Terkait Rizki yang tidak disangka-sangka, Khusus bagi guru ASN daerah ke rekening guru “yang tadinya kadan’ diterima 3 bulan sekali .. dengan proses yang pang dan berbelit.” Kali ini, Presiden Prabowo Subianto, memberikan sambutan dalam peluncuran penyaluran tunjangan guru ASN daerah ke rekening guru di Plaza Insan Berprestasi, Gedung Kemendikdasmen, Jakarta, 13 Maret 2025. Program tersebut sebagai salah satu langkah strategis Presiden Prabowo untuk melaksanakan percepatan pelaksanaan prioritas pembangunan dan capaian program prioritas bidang pendidikan.(Kompas, 13/3/2025). Bukankah itu “rezeki dari arah yang tiada disangka-sangka” ?  Tidak hanya sampai disitu, Kesejahteraan guru adalah faktor penting yang mempengaruhi kualitas pendidikan. Guru yang merasa dihargai dan sejahtera secara finansial cenderung lebih fokus dan berdedikasi pada pekerjaannya. Studi menunjukkan bahwa peningkatan kesejahteraan guru dapat berdampak langsung pada kualitas pembelajaran yang mereka berikan. Oleh karena itu, penyaluran tunjangan ini menjadi bagian penting dari upaya untuk meningkatkan kualitas pendidikan di Indonesia. Kata kuncinya terletak pada tuntutan etos kerja. Wallahu A’lam.

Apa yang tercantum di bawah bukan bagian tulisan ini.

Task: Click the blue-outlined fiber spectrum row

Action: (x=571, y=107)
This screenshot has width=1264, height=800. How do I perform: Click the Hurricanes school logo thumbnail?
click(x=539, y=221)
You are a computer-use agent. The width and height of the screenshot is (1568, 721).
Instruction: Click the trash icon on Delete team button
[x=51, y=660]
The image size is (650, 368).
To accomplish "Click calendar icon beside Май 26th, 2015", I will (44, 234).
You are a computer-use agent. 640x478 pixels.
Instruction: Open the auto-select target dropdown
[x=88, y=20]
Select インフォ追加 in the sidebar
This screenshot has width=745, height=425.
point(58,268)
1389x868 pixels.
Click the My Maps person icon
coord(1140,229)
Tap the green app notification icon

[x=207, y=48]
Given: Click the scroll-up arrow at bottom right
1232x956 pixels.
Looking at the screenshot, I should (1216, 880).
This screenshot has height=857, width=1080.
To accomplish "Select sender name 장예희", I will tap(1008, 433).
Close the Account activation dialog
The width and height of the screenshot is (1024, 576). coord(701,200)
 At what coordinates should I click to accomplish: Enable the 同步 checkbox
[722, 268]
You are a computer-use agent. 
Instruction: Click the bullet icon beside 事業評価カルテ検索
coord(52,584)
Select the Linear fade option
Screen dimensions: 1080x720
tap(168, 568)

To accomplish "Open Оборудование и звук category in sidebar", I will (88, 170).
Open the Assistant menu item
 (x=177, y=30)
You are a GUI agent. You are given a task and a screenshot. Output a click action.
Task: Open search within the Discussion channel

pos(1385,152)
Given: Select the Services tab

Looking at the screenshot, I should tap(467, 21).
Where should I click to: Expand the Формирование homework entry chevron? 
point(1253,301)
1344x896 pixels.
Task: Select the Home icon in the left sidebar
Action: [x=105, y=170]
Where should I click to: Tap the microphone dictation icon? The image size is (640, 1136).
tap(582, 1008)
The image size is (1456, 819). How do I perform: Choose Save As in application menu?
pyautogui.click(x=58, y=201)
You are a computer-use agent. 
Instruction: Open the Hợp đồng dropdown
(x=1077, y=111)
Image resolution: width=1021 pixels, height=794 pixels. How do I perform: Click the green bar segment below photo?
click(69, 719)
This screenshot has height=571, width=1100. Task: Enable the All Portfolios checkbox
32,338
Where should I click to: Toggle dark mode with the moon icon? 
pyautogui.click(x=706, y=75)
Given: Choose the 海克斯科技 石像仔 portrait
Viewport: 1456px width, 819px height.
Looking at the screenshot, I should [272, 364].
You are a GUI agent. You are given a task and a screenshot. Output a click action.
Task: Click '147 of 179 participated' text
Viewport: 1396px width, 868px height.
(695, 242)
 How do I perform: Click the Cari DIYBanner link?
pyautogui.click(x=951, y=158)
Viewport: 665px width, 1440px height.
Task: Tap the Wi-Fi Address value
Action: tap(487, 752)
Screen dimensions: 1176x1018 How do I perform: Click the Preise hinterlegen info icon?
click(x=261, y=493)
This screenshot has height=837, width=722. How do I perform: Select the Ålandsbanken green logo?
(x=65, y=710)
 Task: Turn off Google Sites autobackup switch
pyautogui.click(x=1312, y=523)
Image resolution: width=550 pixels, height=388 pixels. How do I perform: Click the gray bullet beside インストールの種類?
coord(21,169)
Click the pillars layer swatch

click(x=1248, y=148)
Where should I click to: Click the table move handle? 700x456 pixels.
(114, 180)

Etos kerja dalam Islam mengajarkan umatnya untuk memiliki semangat dan motivasi dalam bekerja serta berusaha dengan penuh kesungguhan. Bekerja adalah bagian dari ibadah, bahkan merupakan salah satu bentuk jihad fi sabilillah. Allah swt berfirman dalam Al-Qur’an, surah Al-Jumu’ah ayat 10:

Artinya: Apabila telah ditunaikan salat, maka bertebaranlah kamu di muka bumi dan carilah karunia Allah dan ingatlah Allah banyak-banyak supaya kamu beruntung (QS Al-Jumuah: 10).

Ayat ini menunjukkan bahwa setelah kita menunaikan kewajiban kita kepada Allah, yaitu shalat, kita diperintahkan untuk bertebaran di muka bumi, bekerja dan berusaha mencari rezeki dari karunia Allah. Ini menunjukkan bahwa bekerja dan mencari nafkah adalah suatu hal yang sangat dianjurkan dalam Islam, selama itu dilakukan dengan cara yang halal dan tidak melalaikan kewajiban kepada Allah.

Rasulullah saw juga memberikan teladan kepada kita tentang pentingnya etos kerja. Beliau bersabda: Tidaklah seorang di antara kalian memakan suatu makanan yang lebih baik daripada hasil kerja tangannya sendiri. Sesungguhnya Nabi Daud as juga makan dari hasil kerja tangannya sendiri (HR Bukhari).

Hadits ini menegaskan bahwa bekerja dengan tangan sendiri, dengan usaha yang halal dan penuh semangat, adalah sesuatu yang mulia di sisi Allah. Nabi Daud as, meskipun seorang nabi, tetap bekerja dengan tangannya sendiri dan tidak bergantung pada orang lain.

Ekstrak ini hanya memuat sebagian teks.